What however persisted to hum in the background was the recollection of the exposure I had had as a child at the Empress Hotel in Victoria, BC to the sight of gentlemen sporting a “pinky” diamond ring.  At the time I imagined that diamond rings were the exclusive territory of women but I nonetheless grasped that the gentleman’s diamond ring was not without its propriety and import.  I decided I must have one.

Like so many fanciful desires it would be years before the realization of it. The embers were meanwhile brightened at undergraduate University when I observed a crony wearing what he described as a “Tiffany” six-claw setting for his brilliant cut diamond.

 Diamond Ring Setting (5)

Apparently the price he had paid for this unusual extravagance was the untimely death of his alcoholic parents in a fire in their extensive Northern Ontario summer home where they tragically fell asleep in bed while smoking cigarettes.

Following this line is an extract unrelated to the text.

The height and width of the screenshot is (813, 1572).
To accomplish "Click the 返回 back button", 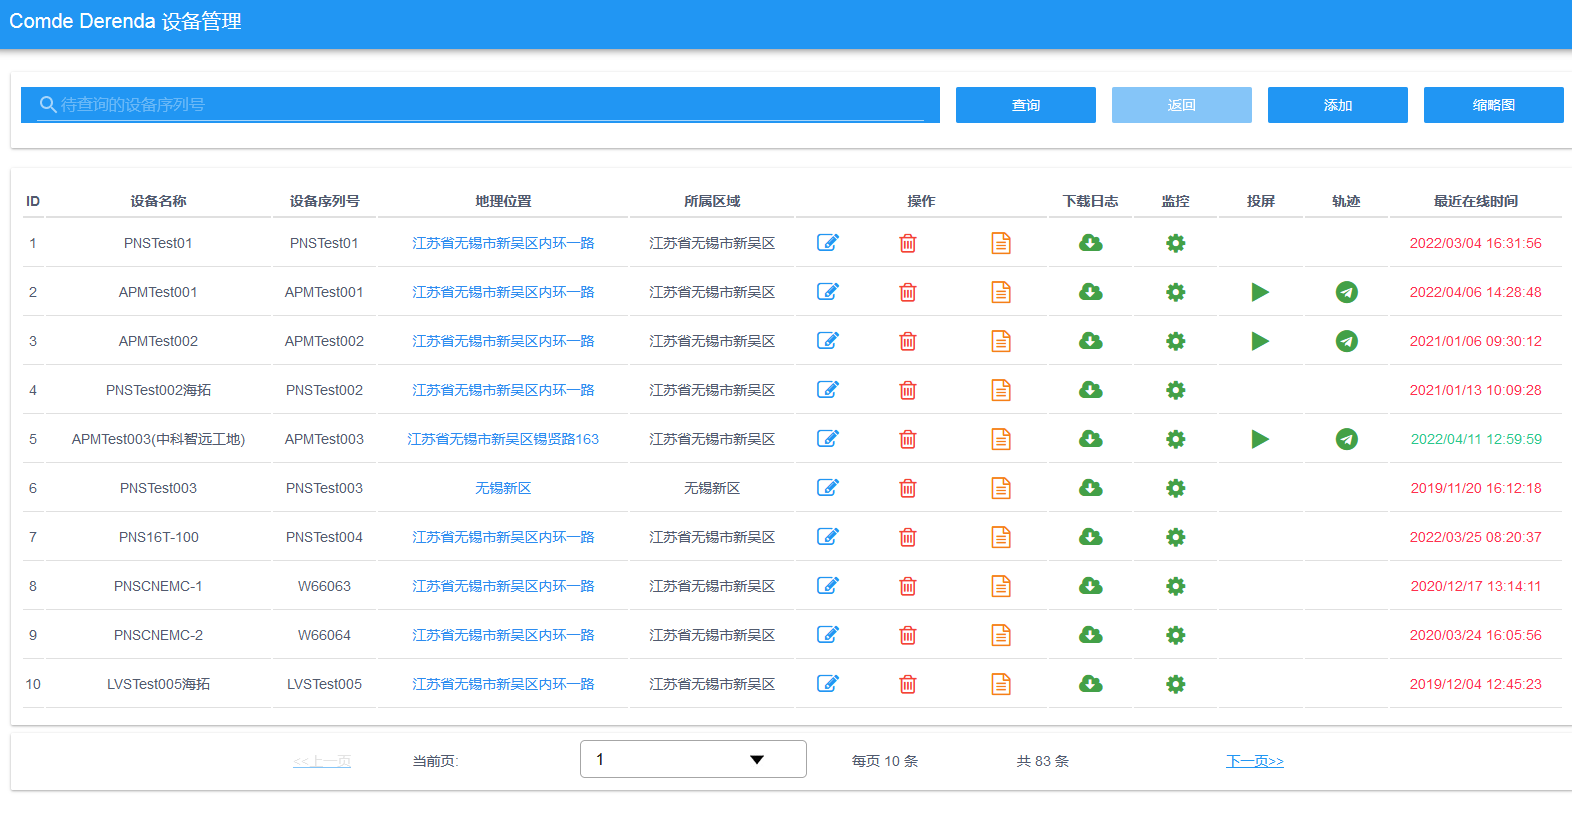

The closest I first came to getting a similar ring was upon my graduation from law school.  My parents bought me a diamond ring; however the setting was sadly not what I had harboured in my mind. Sentimentality prevailed for the longest time before my adhesion to the ring let go and I began what was to become a pattern of swapping jewellery. Once again the intervening details do not bear repetition.  Of particular interest only is my encounter in Provincetown, Cape Cod with an antique jeweller who had a piece very close to what I had always fathomed.  As is most often the case the setting took the back seat to the diamond itself which was a “mine cut” diamond, a distinction I understood to be indicative of a less modern method of shaping the stone. In the end it was the failure of the setting to capture my imagination that led me to unload it as I had done with so many other pieces before.  Instead I commissioned a jeweller to make a setting in the manner I recalled from my prior experiences.  By this time I recognized that it was all about the metal so the direction of the exploit was clearly the setting and its substantive fabrication and appearance.  Significantly that piece too was ultimately relegated to the slag heap for auction; it had failed to attain the apogee of perfection I envisaged notwithstanding its unmistakable merit.

The work of a Master Jeweller is like that of any other creative artist. Specifically it is not merely size that matters (though I am quick to add it is very important); the elements of colour, texture, polish, contrast and detail must combine to make a truly compelling piece. Men’s jewellery is traditionally lacking in imagination and certainly there is a case to be made for simplicity just as there is the advantage of a dark blue suit. If however the piece is to excite the mind and be more than purely functional it must demonstrate a heightened level of artistry.

At my now advanced age I haven’t time for prolonged dithering when it comes to the fulfillment of a lifetime ambition.  Only yesterday as a result of my conversations with my mother about her own diamonds I set my mind to closing the circle on this lingering matter which has so haunted me for decades. As a necessary refinement to the process I reaffirmed in my mind that the setting was paramount, not the stone. I concluded that for practical reasons alone I had no especial determination to acquire a diamond by inheritance or otherwise and that I was perfectly satisfied with a simulated diamond. Today I rallied at length with a reputable jeweller on Sparks Street in Ottawa to commence the creation of what I fully expect to be a first-rate piece of jewellery. I have the advantage of having worked with his father years ago on another piece which was a complete success notable for its buttery texture and significant weight. Pointedly during our discussion we literally tossed about a three-carat cubic Zirconia as evidence of the marginal importance of the stone.  We have since settled upon a Moissanite man-made stone known for its hardness. I confess that while I may yet be disappointed there are occasions in life where the singular achievement of a scheme is undeniable.  We’re reaching for that lofty objective.